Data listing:
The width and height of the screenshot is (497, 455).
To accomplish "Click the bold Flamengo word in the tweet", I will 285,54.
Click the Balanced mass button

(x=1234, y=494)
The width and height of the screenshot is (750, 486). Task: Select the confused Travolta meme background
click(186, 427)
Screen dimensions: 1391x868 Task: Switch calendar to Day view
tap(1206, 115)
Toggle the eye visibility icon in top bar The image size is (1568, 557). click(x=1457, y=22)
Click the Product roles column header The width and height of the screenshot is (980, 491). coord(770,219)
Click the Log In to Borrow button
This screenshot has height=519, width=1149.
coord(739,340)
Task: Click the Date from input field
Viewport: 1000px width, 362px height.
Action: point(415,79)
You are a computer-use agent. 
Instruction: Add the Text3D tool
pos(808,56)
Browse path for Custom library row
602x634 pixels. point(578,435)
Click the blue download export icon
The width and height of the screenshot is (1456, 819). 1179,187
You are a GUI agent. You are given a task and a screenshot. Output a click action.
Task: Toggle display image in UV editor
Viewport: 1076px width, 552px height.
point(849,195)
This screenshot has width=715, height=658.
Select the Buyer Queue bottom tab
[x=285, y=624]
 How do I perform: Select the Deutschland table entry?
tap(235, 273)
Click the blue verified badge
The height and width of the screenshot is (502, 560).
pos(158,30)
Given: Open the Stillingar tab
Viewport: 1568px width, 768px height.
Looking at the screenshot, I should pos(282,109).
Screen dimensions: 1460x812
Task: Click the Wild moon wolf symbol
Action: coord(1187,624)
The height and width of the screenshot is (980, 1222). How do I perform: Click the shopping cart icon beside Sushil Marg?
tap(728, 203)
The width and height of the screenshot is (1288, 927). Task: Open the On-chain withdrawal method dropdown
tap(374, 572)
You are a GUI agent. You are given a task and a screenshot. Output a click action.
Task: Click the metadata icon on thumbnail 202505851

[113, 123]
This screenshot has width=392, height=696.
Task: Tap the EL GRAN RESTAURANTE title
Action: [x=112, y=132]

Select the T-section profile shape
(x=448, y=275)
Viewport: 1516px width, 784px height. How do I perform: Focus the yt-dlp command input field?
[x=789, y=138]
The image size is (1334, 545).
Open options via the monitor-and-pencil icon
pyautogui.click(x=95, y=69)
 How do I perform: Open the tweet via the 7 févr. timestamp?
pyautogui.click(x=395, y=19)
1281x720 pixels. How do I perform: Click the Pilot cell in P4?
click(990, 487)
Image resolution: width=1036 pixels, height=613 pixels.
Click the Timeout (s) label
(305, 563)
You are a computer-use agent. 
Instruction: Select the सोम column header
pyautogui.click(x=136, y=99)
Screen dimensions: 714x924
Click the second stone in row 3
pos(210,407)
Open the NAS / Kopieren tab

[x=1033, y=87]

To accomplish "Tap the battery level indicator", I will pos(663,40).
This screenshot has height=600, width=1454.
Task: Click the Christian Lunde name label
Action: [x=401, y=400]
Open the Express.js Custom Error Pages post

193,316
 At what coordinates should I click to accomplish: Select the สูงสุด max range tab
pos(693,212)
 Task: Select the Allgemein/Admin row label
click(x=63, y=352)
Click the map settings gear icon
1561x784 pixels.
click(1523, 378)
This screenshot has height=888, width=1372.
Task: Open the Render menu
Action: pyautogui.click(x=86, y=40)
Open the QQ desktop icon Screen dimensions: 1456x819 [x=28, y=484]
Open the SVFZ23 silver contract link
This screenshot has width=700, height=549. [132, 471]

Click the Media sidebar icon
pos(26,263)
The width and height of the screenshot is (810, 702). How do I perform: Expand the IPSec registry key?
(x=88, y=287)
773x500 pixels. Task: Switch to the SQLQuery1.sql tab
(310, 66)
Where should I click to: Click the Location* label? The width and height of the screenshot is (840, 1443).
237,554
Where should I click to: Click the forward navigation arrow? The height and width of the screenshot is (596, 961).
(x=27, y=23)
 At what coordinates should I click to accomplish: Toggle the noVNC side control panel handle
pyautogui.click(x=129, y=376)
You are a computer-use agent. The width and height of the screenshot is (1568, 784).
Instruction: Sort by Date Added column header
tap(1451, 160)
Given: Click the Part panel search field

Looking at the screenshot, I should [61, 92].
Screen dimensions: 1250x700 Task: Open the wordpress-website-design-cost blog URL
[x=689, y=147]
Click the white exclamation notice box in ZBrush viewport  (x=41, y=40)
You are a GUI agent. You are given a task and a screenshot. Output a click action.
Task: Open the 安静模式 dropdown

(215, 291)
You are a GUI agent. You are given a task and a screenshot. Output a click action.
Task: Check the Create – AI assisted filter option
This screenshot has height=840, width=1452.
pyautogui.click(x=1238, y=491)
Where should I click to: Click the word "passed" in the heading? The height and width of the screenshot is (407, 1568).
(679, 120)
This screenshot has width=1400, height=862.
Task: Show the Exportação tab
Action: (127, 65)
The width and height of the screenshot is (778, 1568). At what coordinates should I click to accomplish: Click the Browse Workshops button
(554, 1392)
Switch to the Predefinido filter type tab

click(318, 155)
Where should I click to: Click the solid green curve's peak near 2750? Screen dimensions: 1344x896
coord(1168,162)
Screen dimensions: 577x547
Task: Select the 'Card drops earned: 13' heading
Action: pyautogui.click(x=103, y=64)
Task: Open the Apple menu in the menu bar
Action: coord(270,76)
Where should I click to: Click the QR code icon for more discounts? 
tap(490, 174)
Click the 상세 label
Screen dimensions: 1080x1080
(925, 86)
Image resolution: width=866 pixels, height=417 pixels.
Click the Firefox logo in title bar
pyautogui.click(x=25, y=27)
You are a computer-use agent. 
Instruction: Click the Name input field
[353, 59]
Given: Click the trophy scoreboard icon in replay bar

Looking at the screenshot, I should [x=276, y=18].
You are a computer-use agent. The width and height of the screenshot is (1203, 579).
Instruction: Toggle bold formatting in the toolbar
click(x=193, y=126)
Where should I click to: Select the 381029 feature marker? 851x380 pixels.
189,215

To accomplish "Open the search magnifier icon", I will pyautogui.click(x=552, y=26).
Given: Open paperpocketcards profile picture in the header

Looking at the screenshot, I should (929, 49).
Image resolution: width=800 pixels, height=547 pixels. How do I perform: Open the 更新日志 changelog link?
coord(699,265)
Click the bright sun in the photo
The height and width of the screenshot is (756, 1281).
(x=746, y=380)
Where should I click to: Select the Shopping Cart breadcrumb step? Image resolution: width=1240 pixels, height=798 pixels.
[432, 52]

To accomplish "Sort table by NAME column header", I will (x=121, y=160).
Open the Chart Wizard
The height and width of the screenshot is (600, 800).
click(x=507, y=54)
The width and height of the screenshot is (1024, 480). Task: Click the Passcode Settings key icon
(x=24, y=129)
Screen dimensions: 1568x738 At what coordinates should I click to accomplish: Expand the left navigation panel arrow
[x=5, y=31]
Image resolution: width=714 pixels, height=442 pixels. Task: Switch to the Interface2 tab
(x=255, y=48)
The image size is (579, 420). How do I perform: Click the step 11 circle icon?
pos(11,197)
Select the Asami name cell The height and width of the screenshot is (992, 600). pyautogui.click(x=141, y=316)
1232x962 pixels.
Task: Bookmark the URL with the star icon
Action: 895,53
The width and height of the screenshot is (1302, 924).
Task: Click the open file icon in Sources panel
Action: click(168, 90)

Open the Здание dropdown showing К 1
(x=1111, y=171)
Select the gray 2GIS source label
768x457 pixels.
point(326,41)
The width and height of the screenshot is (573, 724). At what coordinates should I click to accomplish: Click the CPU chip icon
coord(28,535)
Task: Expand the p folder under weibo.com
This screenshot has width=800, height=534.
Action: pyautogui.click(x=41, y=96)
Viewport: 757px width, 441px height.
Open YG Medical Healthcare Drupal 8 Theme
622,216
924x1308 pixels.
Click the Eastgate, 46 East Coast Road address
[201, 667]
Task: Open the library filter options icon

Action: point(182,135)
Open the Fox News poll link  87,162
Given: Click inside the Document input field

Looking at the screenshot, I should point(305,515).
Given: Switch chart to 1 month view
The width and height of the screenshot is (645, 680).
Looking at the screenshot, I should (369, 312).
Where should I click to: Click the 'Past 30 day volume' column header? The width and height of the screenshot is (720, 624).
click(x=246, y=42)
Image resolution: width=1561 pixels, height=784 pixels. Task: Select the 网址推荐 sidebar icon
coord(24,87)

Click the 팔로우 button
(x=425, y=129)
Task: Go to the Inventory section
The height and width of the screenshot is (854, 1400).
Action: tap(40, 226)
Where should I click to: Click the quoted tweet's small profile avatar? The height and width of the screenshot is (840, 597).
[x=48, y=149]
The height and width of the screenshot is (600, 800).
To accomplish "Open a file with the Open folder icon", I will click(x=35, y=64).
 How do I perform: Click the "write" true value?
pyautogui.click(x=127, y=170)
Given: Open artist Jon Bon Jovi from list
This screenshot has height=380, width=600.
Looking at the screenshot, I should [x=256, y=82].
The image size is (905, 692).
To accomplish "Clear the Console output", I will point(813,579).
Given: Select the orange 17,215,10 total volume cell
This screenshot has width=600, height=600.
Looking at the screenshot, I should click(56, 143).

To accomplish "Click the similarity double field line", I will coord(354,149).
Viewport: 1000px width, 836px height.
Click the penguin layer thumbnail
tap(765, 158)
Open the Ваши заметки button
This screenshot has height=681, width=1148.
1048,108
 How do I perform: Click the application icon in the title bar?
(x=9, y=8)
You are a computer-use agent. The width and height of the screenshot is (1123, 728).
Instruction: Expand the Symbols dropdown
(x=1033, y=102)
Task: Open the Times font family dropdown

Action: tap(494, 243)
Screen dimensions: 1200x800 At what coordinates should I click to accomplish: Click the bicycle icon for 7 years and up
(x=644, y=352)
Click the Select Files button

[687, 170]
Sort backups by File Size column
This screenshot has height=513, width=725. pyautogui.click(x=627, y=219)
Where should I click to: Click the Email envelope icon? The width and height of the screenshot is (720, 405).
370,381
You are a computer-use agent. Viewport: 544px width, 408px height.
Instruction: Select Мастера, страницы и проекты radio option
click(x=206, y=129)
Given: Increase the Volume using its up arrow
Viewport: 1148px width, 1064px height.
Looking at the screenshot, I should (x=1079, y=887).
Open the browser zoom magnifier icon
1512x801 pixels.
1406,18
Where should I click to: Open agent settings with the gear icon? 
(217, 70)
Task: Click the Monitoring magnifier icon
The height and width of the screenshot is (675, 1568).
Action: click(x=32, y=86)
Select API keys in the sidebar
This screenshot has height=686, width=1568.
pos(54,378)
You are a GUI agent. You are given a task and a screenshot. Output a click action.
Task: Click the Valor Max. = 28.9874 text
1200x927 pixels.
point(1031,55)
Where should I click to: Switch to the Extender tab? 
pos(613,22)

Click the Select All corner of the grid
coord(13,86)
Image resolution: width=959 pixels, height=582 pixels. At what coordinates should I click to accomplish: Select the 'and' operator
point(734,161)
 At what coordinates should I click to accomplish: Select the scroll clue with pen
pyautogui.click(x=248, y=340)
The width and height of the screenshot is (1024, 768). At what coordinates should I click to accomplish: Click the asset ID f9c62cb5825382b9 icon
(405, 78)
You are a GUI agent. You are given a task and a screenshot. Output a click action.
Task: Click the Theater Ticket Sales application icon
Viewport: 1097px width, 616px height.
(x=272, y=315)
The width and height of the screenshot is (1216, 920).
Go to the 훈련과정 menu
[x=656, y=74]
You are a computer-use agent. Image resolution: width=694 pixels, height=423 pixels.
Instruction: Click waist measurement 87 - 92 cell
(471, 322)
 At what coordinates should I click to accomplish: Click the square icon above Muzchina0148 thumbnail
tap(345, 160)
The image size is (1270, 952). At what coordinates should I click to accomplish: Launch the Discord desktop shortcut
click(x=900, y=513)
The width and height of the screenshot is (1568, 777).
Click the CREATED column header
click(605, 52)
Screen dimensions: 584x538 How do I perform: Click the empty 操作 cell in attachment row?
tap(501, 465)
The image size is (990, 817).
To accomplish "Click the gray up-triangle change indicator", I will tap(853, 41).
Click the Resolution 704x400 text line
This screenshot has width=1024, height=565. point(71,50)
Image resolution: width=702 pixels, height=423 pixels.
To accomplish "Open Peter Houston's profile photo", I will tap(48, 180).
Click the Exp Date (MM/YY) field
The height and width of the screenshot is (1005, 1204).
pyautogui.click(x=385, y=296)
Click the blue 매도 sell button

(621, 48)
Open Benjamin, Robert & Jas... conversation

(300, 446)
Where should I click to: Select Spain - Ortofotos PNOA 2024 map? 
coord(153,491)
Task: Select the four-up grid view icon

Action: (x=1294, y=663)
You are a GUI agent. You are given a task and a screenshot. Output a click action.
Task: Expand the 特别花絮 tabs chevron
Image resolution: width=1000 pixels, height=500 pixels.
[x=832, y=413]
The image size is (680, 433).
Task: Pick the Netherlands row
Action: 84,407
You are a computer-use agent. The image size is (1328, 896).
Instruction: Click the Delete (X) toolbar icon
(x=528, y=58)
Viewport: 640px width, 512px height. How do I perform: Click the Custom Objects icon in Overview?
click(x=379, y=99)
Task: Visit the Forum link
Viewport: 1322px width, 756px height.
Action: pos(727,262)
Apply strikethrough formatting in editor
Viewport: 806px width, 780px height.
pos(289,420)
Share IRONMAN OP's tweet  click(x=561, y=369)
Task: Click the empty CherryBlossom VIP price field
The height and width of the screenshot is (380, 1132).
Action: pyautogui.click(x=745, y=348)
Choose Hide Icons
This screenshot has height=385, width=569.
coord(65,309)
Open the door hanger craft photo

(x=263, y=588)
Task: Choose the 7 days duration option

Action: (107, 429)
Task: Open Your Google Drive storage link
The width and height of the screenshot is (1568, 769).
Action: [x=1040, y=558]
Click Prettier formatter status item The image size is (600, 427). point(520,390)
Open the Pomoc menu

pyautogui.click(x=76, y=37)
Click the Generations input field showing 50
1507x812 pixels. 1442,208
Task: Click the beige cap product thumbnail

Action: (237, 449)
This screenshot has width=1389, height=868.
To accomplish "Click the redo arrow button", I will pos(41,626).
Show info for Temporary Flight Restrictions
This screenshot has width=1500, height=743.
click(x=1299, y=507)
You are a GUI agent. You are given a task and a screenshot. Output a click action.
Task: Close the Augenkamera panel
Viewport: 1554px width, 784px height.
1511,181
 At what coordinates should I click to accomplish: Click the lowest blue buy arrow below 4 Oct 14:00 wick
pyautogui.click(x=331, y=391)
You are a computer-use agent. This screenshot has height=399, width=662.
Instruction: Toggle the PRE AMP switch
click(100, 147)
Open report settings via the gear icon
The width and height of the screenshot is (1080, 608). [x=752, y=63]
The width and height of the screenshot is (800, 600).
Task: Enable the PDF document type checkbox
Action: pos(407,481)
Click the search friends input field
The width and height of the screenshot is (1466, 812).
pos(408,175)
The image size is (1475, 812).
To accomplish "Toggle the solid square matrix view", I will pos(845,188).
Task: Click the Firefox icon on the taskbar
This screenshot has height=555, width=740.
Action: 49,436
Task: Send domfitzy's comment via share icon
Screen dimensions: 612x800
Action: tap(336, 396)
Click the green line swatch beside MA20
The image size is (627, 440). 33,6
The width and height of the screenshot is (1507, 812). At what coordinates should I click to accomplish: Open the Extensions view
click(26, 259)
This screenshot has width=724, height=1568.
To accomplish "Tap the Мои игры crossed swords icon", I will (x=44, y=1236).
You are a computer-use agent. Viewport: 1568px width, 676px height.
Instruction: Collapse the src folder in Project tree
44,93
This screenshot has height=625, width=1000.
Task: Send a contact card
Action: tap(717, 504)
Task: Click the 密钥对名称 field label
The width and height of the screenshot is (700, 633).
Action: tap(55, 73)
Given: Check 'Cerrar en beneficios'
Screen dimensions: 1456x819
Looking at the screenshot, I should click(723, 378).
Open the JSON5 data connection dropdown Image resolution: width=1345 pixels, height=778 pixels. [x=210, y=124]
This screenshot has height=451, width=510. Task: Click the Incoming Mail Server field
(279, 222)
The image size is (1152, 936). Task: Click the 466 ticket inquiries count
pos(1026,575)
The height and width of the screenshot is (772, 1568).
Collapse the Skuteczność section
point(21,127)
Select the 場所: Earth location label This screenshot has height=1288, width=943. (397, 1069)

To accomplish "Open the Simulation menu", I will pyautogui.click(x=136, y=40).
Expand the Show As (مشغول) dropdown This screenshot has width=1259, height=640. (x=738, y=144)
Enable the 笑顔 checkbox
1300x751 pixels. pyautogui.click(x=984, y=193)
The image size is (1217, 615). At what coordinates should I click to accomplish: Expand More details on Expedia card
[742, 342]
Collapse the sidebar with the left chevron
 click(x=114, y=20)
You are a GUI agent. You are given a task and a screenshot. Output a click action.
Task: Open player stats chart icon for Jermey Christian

● **DESCRIPTION OF THE TASK**
Rewrite the lines from the one with "The image size is (1217, 615)." through the last line, changing "sidebar" to "panel" and keeping everything else the same.

● **EXPECTED ANSWER**
The image size is (1217, 615). At what coordinates should I click to accomplish: Expand More details on Expedia card
[742, 342]
Collapse the panel with the left chevron
 click(x=114, y=20)
You are a GUI agent. You are given a task and a screenshot. Output a click action.
Task: Open player stats chart icon for Jermey Christian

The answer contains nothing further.